Tapi dasar si tukang seleweng ini ternyata pintar dan cerdik, dia malah jadi pengusaha penggergajian kayu. Apalagi saat itu, tatangkalan pating ngaleugeujeur di unggal tempat. Wajarlah bila awal abad ke-18 Bandung ini disebut "Paradise in Exille" atau "Sorga dalam Pembuangan".
Pada abad ini, Negorij Bandoeng sudah punya jalan setapak yang dapat dilewati kuda dan menghubungkan Bandung-Bogor-Batavia. Sehingga pada 1786 Piter Engelhard membuka kebun kopi di lereng selatan Gunung Tangkuban Parahu. Hasilnya sangat memuaskan.
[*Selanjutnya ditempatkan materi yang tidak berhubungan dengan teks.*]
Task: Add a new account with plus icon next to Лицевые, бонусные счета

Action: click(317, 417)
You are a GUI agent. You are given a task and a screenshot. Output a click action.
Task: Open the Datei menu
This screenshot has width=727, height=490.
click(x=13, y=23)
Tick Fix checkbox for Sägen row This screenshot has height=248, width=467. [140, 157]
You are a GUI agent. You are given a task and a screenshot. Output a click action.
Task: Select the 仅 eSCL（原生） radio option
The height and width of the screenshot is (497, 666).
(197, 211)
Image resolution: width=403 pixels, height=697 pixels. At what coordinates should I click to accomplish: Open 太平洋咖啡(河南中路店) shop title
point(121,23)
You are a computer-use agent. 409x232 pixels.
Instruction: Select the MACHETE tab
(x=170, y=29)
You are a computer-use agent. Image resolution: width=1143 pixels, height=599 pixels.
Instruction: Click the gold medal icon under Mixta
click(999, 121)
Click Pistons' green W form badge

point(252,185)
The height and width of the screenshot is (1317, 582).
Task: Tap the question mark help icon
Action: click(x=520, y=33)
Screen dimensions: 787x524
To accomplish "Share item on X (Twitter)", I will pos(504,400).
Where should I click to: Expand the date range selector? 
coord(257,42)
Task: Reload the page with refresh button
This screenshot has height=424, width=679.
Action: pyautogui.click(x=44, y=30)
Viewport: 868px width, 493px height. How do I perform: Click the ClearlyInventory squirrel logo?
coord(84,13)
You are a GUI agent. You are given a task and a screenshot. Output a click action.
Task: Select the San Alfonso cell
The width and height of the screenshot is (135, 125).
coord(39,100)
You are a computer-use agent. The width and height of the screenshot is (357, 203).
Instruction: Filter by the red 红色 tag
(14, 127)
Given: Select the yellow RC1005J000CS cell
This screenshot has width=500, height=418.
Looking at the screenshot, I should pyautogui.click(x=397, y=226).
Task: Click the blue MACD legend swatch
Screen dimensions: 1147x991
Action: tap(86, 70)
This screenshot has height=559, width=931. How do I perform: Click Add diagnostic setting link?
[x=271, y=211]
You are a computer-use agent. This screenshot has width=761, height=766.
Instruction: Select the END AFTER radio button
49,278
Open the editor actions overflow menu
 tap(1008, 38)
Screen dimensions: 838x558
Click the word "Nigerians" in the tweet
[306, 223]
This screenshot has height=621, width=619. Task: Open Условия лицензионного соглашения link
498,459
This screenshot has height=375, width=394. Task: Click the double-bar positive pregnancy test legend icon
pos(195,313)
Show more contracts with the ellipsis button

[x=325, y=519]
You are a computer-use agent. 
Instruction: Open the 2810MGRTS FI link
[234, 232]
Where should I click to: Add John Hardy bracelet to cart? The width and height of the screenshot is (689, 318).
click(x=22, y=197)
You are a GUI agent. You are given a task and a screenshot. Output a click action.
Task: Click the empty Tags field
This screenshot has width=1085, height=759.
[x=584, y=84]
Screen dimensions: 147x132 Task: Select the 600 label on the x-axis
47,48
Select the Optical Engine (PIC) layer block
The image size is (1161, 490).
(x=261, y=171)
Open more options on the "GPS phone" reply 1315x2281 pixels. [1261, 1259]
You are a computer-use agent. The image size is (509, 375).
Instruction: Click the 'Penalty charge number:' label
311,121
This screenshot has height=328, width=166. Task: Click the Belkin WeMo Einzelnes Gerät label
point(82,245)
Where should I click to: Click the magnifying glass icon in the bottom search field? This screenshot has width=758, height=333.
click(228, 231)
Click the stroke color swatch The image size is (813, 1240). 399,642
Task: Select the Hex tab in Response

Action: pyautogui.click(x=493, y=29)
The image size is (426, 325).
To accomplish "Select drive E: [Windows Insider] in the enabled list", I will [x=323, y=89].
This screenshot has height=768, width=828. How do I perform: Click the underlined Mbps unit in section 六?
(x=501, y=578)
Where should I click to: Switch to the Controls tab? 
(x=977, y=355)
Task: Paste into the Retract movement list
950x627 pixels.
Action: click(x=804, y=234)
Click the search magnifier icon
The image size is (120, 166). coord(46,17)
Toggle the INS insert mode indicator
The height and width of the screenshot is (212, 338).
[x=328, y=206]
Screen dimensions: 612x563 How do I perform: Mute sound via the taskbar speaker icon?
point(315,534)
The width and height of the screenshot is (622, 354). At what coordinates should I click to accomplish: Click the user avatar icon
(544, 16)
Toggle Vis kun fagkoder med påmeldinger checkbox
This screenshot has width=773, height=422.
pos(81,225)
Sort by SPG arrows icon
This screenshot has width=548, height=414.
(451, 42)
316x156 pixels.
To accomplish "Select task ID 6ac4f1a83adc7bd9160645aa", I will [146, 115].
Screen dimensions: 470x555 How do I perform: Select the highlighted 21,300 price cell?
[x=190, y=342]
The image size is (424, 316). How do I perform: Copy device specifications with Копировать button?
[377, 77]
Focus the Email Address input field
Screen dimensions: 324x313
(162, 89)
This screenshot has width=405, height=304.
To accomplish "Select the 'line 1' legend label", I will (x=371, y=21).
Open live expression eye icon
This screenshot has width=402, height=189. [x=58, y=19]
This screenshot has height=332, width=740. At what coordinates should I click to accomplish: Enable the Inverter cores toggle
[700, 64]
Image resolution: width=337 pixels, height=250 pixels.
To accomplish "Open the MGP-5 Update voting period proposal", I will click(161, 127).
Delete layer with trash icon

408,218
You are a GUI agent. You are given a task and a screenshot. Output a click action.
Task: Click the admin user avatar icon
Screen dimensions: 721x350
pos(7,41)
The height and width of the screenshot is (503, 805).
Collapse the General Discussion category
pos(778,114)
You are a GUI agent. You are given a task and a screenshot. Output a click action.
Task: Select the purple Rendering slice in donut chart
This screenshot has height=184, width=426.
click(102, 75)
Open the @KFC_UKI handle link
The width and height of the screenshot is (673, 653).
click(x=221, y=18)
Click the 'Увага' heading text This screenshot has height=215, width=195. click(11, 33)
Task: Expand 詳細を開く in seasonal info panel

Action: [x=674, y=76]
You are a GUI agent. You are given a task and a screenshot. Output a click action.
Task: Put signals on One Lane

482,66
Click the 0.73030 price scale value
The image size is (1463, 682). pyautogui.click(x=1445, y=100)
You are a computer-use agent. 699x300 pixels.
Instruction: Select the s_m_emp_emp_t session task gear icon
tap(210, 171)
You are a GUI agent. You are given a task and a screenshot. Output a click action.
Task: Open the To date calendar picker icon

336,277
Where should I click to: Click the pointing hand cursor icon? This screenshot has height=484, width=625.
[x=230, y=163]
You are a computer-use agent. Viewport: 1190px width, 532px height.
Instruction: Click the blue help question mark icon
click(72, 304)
Sedangkan yang ngageugeuh selanjutnya adalah Herman Willem Daendels. Ia menjadi Gubernur Jenderal Hindia Belanda 1808-1811 dan membangun jalan berkilo-kilo meter. Daendels mendapat julukan "Ijzeren Marschalk" (Marsekal baja) yang oleh warga pribumi disebut "Mas Galak".
Daendels terkenal dengan pembangunan jalan raya Pos antara Anter - Panarukan yang memakan 30.000 "koeli priboemi". Bahkan dia pula yang memerintahkan para Bupati agar memindahkan ibukota kabupaten ke tepi Postweg. Dan dia pula yang menancapkan tongkat kayu pertama kali di Jl. Asia Afrika sekarang yang kemudian menjadi kilometer 0 nya Bandung sambil berkata "Zorg, dats als ik terug kom hier een staad is gebiuwd!" yang artinya "Coba usahakan, bila aku datang kembali, tempat ini sudah menjadi kota".
Bandung sebagai kota terbuka baru berlaku th 1856 dibawah Gubernur Jenderal Charles Ferdinand Pahud dengan pemindahan ibukotanya dari Cianjur ke Bandung (1864).